WHAT THE TASK ASKS: Rewrite the data below with "Diagnostics" replaced by "Settings", keeping every other part the same.

[START DATA SECTION]

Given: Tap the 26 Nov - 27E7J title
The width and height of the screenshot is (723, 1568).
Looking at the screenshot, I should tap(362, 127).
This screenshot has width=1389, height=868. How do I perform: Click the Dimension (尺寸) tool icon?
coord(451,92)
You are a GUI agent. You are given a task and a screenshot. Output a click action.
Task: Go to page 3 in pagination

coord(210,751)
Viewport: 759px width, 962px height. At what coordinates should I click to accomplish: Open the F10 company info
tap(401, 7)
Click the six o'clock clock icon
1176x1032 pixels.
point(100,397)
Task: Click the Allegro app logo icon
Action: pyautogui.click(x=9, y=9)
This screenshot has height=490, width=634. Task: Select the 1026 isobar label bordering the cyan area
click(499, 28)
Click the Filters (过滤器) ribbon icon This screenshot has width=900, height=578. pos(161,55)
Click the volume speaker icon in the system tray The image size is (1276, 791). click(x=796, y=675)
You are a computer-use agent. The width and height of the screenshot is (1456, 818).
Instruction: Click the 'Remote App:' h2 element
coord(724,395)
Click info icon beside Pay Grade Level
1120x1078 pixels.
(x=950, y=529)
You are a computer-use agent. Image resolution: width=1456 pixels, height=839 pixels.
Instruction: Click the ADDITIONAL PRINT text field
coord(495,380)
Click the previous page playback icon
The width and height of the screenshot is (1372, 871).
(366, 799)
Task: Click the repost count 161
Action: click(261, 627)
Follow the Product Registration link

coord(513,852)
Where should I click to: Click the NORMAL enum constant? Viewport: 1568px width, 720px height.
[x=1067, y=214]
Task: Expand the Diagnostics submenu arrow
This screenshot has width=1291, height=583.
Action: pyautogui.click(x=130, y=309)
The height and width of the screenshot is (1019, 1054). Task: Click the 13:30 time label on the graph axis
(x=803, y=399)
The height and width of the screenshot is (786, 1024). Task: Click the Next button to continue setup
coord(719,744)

[END DATA SECTION]

FULL SOLUTION:
Given: Tap the 26 Nov - 27E7J title
The width and height of the screenshot is (723, 1568).
Looking at the screenshot, I should tap(362, 127).
This screenshot has width=1389, height=868. How do I perform: Click the Dimension (尺寸) tool icon?
coord(451,92)
You are a GUI agent. You are given a task and a screenshot. Output a click action.
Task: Go to page 3 in pagination

coord(210,751)
Viewport: 759px width, 962px height. At what coordinates should I click to accomplish: Open the F10 company info
tap(401, 7)
Click the six o'clock clock icon
1176x1032 pixels.
point(100,397)
Task: Click the Allegro app logo icon
Action: pyautogui.click(x=9, y=9)
This screenshot has height=490, width=634. Task: Select the 1026 isobar label bordering the cyan area
click(499, 28)
Click the Filters (过滤器) ribbon icon This screenshot has width=900, height=578. pos(161,55)
Click the volume speaker icon in the system tray The image size is (1276, 791). click(x=796, y=675)
You are a computer-use agent. The width and height of the screenshot is (1456, 818).
Instruction: Click the 'Remote App:' h2 element
coord(724,395)
Click info icon beside Pay Grade Level
1120x1078 pixels.
(x=950, y=529)
You are a computer-use agent. Image resolution: width=1456 pixels, height=839 pixels.
Instruction: Click the ADDITIONAL PRINT text field
coord(495,380)
Click the previous page playback icon
The width and height of the screenshot is (1372, 871).
(366, 799)
Task: Click the repost count 161
Action: click(261, 627)
Follow the Product Registration link

coord(513,852)
Where should I click to: Click the NORMAL enum constant? Viewport: 1568px width, 720px height.
[x=1067, y=214]
Task: Expand the Settings submenu arrow
This screenshot has width=1291, height=583.
Action: pyautogui.click(x=130, y=309)
The height and width of the screenshot is (1019, 1054). Task: Click the 13:30 time label on the graph axis
(x=803, y=399)
The height and width of the screenshot is (786, 1024). Task: Click the Next button to continue setup
coord(719,744)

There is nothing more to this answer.